Known Technical Debt

  • This is a test setup. Some credentials and Helm chart values still reflect that.
  • The registry pull token uses read:package, which is not cleanly repository-scoped in Forgejo today.
  • Longhorn backup design is still open.
  • Longhorn installation and frontend service are not fully GitOps-managed yet.
  • Grafana dashboards and datasources are not fully managed as code.
  • The worker image is referenced as tag v1. For stricter reproducibility, use immutable tags or a digest.
  • The prediction flow requires recent sensor data.
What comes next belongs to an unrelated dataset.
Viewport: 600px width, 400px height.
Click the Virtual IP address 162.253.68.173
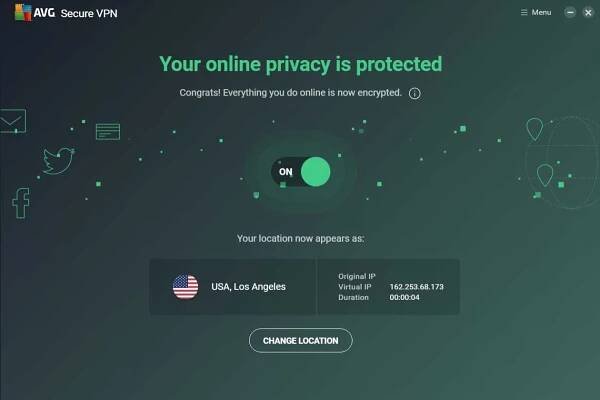click(416, 287)
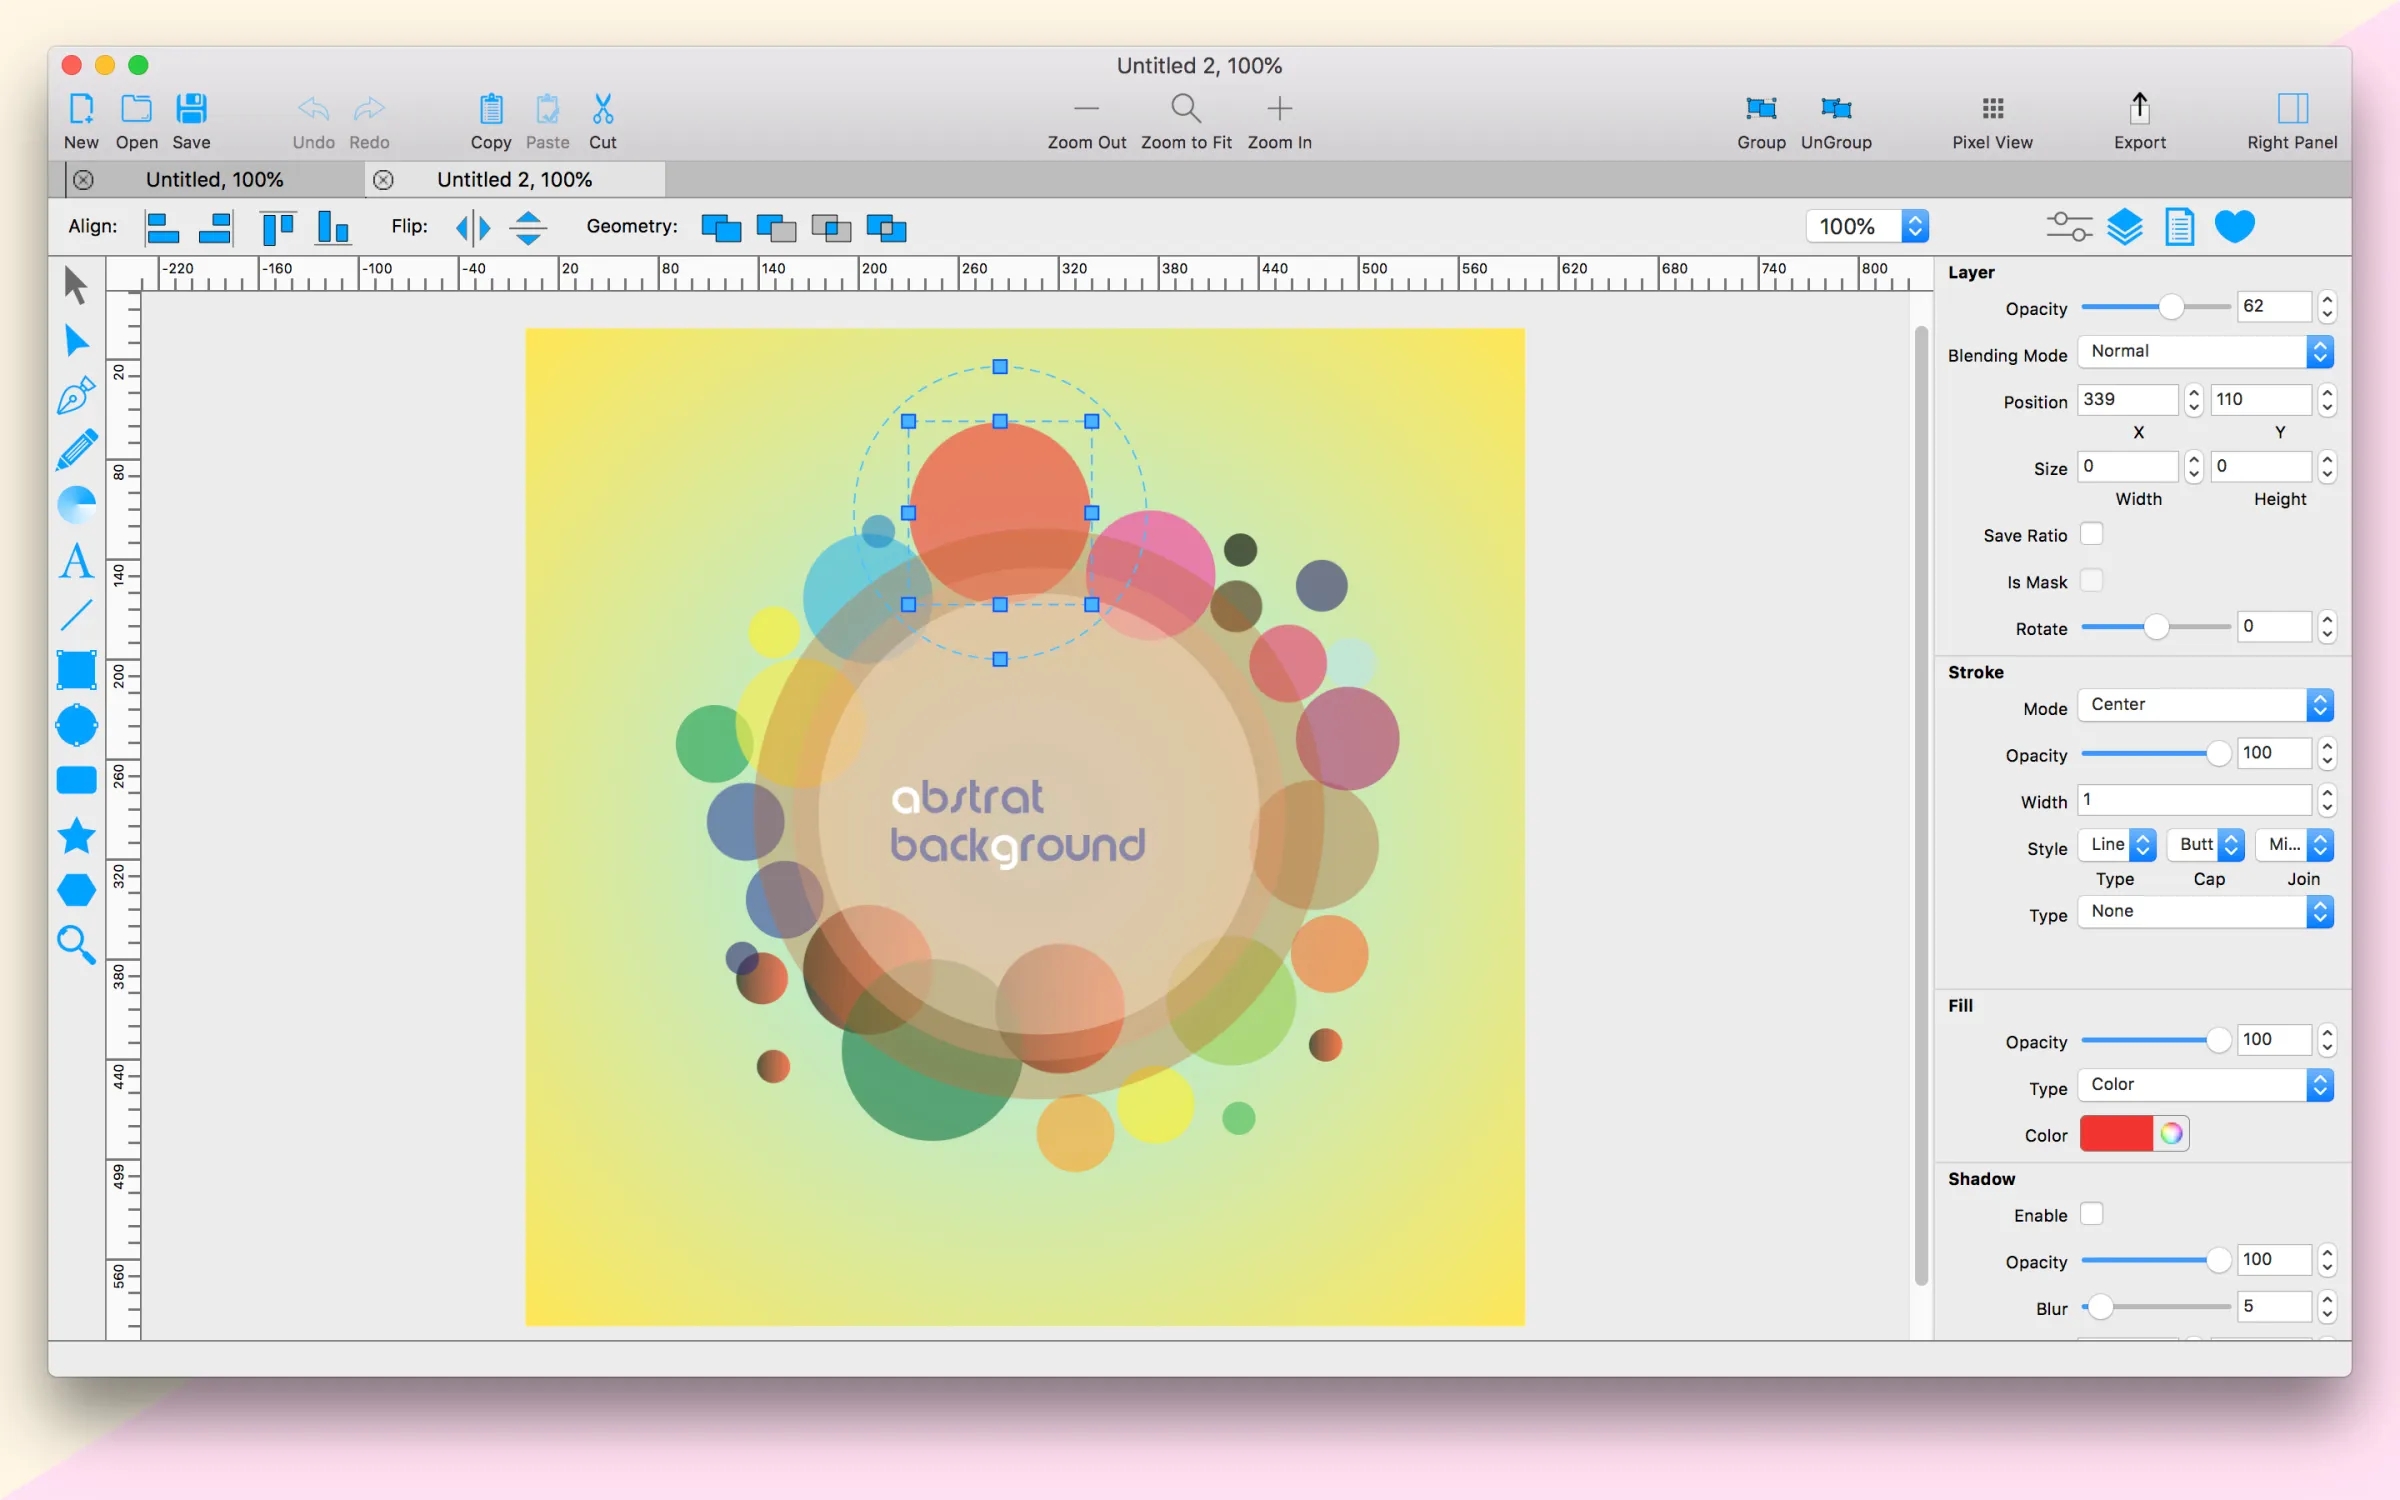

Without fresh MQTT/InfluxDB data, a failed prediction run is expected.
  • SealedSecrets can only be decrypted by the matching cluster key. If the cluster is rebuilt, preserve the SealedSecrets key or reseal all secrets.
  • MLflow installs a few Python dependencies at container start. A custom MLflow image would be cleaner.